Naturalmente, estos proyectos económicos de corte neocolonial no podrían llevarse a cabo sin la obsecuente ayuda de los colaboracionistas mexicanos, quienes en su papel de encargados del Ejecutivo federal en turno, legisladores de-qué-importa-qué-partido, funcionarios de los tres niveles de gobierno, consultores, expertos, abogados, comisariados venales de bienes comunales y ejidales, facilitan al máximo y en condiciones vergonzosas la entrega de concesiones por 50 años prorrogables –ya de 26 por ciento del territorio nacional–, dan las autorizaciones para la exploración, hacen los cambios de uso de suelo, elaboran dictámenes siempre-favorables-a-las-corporaciones, tuercen las leyes y hacen una simulación de los procesos de “información” y “consulta” que todavía exigen la Constitución y el marco jurídico.

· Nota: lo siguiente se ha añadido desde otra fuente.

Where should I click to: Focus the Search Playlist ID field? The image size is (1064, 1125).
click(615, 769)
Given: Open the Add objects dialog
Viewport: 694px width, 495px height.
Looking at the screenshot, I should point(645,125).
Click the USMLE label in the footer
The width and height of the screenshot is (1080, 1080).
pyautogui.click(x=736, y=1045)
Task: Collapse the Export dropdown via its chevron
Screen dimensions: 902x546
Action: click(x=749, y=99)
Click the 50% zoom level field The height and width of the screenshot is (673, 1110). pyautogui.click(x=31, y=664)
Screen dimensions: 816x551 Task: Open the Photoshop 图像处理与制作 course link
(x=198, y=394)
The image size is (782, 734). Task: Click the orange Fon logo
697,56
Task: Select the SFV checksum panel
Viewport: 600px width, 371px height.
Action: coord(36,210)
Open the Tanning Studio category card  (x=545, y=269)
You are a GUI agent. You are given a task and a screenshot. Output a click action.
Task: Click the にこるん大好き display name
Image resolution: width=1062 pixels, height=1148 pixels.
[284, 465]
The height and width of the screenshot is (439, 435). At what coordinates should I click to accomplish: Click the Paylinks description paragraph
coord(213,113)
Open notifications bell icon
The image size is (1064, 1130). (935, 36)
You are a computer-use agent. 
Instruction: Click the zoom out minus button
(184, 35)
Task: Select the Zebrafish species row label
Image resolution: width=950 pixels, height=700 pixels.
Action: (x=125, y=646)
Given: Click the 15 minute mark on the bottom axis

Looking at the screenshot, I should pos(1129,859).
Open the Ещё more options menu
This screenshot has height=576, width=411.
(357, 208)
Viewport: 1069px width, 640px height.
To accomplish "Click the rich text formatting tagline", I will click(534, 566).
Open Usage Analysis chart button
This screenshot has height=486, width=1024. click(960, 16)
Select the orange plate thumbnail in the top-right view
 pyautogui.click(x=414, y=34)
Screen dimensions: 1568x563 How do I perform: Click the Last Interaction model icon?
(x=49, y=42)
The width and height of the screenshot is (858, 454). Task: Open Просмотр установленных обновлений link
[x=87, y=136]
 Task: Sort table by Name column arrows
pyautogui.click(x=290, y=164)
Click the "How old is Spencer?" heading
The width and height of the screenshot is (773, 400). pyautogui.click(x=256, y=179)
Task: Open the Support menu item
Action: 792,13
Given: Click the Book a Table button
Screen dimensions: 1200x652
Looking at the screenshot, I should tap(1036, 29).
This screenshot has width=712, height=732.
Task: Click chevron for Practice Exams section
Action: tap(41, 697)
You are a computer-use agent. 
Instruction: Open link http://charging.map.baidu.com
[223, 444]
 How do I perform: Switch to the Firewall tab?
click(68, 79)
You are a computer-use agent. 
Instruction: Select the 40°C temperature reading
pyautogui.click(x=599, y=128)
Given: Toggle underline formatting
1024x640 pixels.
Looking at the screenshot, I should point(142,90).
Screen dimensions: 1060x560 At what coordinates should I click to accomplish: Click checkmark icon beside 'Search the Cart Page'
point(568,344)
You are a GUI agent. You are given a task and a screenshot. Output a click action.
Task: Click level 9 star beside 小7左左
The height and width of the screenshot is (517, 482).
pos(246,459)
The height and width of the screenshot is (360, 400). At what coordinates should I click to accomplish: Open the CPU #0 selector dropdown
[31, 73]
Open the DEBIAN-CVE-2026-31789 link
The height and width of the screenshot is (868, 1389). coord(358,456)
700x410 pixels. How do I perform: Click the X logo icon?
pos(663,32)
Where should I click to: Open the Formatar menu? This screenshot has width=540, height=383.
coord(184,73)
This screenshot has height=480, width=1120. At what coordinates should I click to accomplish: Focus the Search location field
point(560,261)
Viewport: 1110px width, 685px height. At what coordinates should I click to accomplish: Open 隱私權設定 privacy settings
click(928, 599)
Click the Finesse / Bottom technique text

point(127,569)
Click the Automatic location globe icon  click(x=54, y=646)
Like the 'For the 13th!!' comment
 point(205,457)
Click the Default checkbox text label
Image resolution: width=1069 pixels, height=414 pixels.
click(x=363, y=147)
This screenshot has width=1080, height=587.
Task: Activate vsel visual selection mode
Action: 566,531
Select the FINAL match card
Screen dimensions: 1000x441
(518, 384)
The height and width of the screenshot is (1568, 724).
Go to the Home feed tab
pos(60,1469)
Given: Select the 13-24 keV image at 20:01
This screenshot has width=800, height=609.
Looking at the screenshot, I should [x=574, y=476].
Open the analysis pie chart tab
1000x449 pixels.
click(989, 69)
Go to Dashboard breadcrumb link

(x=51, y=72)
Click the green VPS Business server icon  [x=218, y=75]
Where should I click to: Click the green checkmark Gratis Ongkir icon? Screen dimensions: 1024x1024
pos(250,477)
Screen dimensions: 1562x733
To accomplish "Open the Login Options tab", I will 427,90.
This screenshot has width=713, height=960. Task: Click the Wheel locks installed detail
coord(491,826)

En esta clasificación de colaboracionismo entra, con todos los agravantes, la Secretaría de Medio Ambiente y Recursos Naturales (Semarnat), que con el sigilo debido para no provocar la presencia de la prole (¡siempre proclive al desorden!) organiza una consulta pública (sic) del proyecto “Mina Esperanza, Tetlama, Morelos”, a partir del 11 de enero de 2013, y convoca “a las instituciones académicas, investigadores, agrupaciones sociales y productivas, organizaciones no gubernamentales, a la sociedad en general (sic), a participar en la reunión pública de información”, acerca del proyecto promovido por la Esperanza Silver de México, SA de CV, y que se llevará a cabo el 21 de febrero de 2013, en las instalaciones de la Ex Hacienda de Temixco, Morelos.

Es inaudito que Semarnat, a estas alturas, lleve a cabo una consulta pública-clandestina para legitimar a una corporación minera, depredadora de todo entorno vivo, a la que le regalan miles de hectáreas del territorio del segundo estado más agredido ambientalmente en toda la República, después de Tabasco; que se llevará todo el oro y la plata al extranjero, dejando a su paso desolación y muerte, como lo hicieron los conquistadores ibéricos durante la Colonia.

Los tiempos diferenciados y discriminatorios de participación, los procedimientos para presentar “ponencias” con previa entrega de los textos, para control y censura de su contenido, las desmesuradas reconvenciones al orden para el “ejercicio de participación ciudadana” que se encuentran en la convocatoria de la Semarnat, son funcionales para los fines y beneficios de la corporación minera, y para el cumplimiento espurio de leyes y reglamentos. Mientras los funcionarios de la minera tienen hora y media para presentar su proyecto, “un representante que designe la comunidad indígena de Tetlama” cuenta con 15 minutos, retaceados por un moderador parcializado. Pero, eso sí, la participación se concede “en cumplimiento al Convenio 169 de la Organización Internacional del Trabajo sobre Pueblos Indígenas y Tribales en Países Independientes (OIT)”, el cual ciertamente mandata el derecho a la consulta, pero ésta deberá ser hecha a los pueblos a través de sus órganos colectivos de decisión y deberá ser previa, libre e informada. En Tetlama no ha habido ninguna asamblea del conjunto de los ciudadanos para decidir colectivamente sobre la presencia de la empresa minera, la cual ya está entregando dinero a comuneros y empleando a 60 de ellos en trabajos de exploración. ¿Por qué se silenció tal encuentro en las comunidades circunvecinas adversas a la iniciativa? ¿Cuándo se hicieron las consultas para aprobar que la exploración, explotación y beneficio de los minerales o sustancias a que se refiere la Ley Minera sean de utilidad pública, y preferentes sobre cualquier otro uso o aprovechamiento del terreno?

El respeto a las tradiciones comunitarias y su responsabilidad de proteger el medio ambiente han quedado fuera del horizonte maiceado de la Semarnat.